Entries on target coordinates

────

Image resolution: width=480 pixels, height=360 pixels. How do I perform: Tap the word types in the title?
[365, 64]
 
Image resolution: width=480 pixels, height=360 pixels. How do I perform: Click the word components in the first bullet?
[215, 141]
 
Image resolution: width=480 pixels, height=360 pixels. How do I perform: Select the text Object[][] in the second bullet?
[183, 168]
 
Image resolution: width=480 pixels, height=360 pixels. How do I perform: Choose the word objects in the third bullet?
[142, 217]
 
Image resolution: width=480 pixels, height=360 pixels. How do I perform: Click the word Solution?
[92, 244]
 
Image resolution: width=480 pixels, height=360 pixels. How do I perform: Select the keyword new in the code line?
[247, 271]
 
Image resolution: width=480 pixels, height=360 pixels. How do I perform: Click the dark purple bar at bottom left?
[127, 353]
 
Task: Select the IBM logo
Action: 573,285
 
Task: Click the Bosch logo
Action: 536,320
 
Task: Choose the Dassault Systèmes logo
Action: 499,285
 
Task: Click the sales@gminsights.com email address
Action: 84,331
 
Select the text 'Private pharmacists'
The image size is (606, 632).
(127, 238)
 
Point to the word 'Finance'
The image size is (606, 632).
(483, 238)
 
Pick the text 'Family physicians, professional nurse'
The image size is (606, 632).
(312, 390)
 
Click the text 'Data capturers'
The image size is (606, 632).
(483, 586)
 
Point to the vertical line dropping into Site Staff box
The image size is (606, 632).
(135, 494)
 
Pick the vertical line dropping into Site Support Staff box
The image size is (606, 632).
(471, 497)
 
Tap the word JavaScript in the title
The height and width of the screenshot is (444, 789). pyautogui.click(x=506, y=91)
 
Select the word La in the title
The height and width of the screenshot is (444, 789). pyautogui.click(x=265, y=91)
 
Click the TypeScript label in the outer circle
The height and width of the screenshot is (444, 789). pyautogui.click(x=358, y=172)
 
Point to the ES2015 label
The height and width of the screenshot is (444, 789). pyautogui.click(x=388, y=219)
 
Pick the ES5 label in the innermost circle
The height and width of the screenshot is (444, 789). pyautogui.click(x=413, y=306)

────

Pull out every line of the records above that contains the string "pyautogui", and list those lines in their original order.

FINAL RESULT
The height and width of the screenshot is (444, 789). pyautogui.click(x=506, y=91)
The height and width of the screenshot is (444, 789). pyautogui.click(x=265, y=91)
The height and width of the screenshot is (444, 789). pyautogui.click(x=358, y=172)
The height and width of the screenshot is (444, 789). pyautogui.click(x=388, y=219)
The height and width of the screenshot is (444, 789). pyautogui.click(x=413, y=306)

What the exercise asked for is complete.